Pelvic Organ Prolapse: Pathophysiology
Pelvic Organ Prolapse: Pathophysiology
Pelvic Organ Prolapse: Pathophysiology
Pelvic organ prolapse (POP) is a bulge or protrusion of pelvic organs and their associated
vaginal segments into or through the vagina
Pathophysiology
Pelvic organ prolapse results from attenuation of the supportive structures, whether
by actual tears or “breaks” or by neuromuscular dysfunction or both.
Definitions
The more common pelvic support disorders include rectoceles and cystoceles ,
enteroceles, and uterine prolapse, reflecting displacement of
the rectum, small bowel, bladder, and uterus, respectively, resulting from failure of the
endopelvic connective tissue, levator ani muscular support, or both.
Uterine prolapse is generally the result of poor cardinal or uterosacral ligament apical
support, which allows downward protrusion of the cervix and uterus toward the introitus.
Symptoms
Pelvic organ prolapse often is accompanied by symptoms of voiding dysfunction, including
urinary incontinence, obstructive voiding symptoms, urinary urgency and frequency, and, at
the extreme, urinary retention and upper renal compromise with resultant pain or anuria.
Other symptoms often associated with POP include pelvic pain, defecatory problems (e.
g., constipation, diarrhea, tenesmus, fecal incontinence), back and flank pain, overall
pelvic discomfort, and dyspareunia. Patients seeking care for prolapse may have one or several
of these symptoms involving the lower pelvic floor. Choice of treatment usually depends
on severity of the symptoms and the degree of prolapse consistent with the
patient's general health and level of activity.
Physical Examination
In evaluating patients with pelvic organ prolapse, it is particularly useful to divide
the pelvis into compartments, each of which may exhibit specific defects. The use of
a Graves speculum or Baden retractor can help to evaluate the apical compartment of the
vagina. The anterior and posterior compartments are best examined with the use of a univalve
or Sims' speculum. The speculum is placed posteriorly to retract the posterior wall downward
when examining the anterior compartment and placed anteriorly to retract the anterior wall
upward when examining the posterior compartment. A rectovaginal examination may be useful
in evaluating the posterior compartment to distinguish a posterior vaginal wall defect from
a dissecting apical enterocele or a combination of both.
If an anterior lateral detachment defect is suspected, an open ring forceps (or a Baden
retractor) may be placed in the vagina at a 45–degree angle posteriorly cephalad to hold the
lateral fornices adjacent to the pelvic sidewall.

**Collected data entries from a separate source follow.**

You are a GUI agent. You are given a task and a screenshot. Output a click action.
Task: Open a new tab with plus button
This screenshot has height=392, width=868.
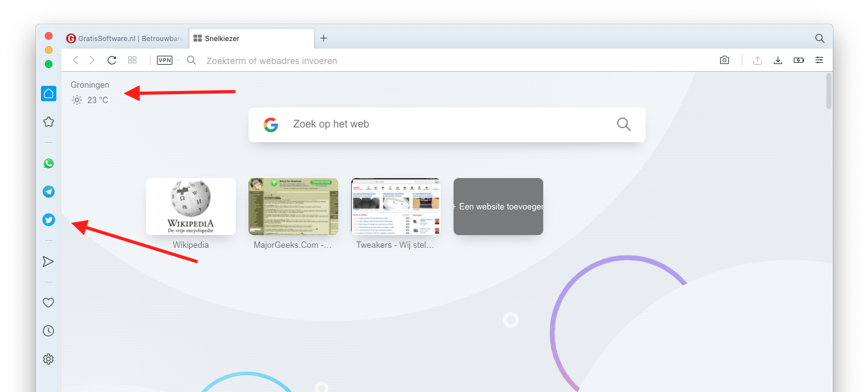[x=323, y=38]
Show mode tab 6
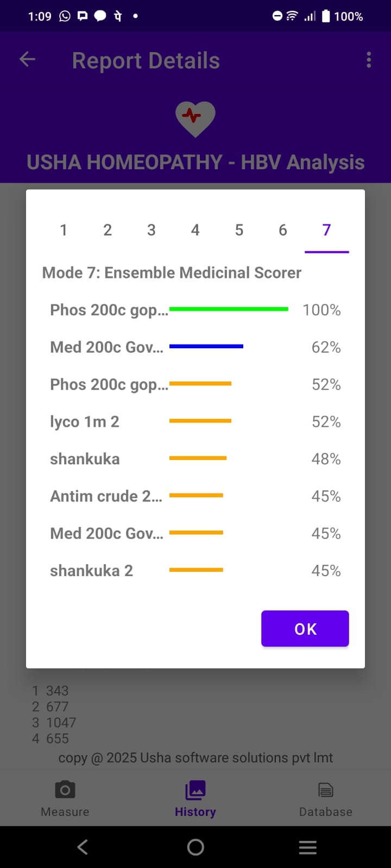Image resolution: width=391 pixels, height=868 pixels. 283,231
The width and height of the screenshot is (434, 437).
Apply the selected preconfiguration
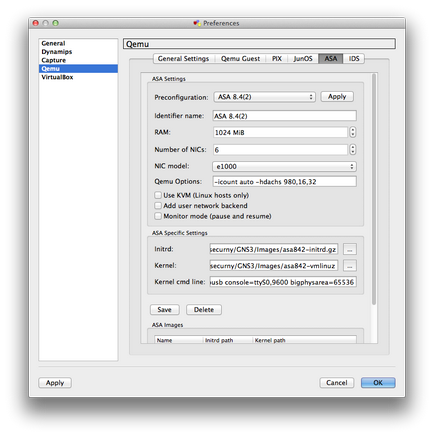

During the evaluation of each compartment, the patient is encouraged to perform
Valsalva so the full extent of the prolapse can be ascertained. If the findings
determined with Valsalva are inconsistent with the patient's description of her
symptoms, it may be helpful to perform a standing straining examination with the
bladder empty
In a clinical setting, at least three measurements should be obtained: the most advanced extent
of the prolapse in centimeters relative to the hymen that affects the anterior vagina, the
posterior vagina, and the cervix or vaginal apex.
As noted previously, whether the older staging systems or the POP–Q system is used, it
is important to document the most pertinent findings on examination. This will help
in documenting the baseline extent of prolapse and the results of treatment.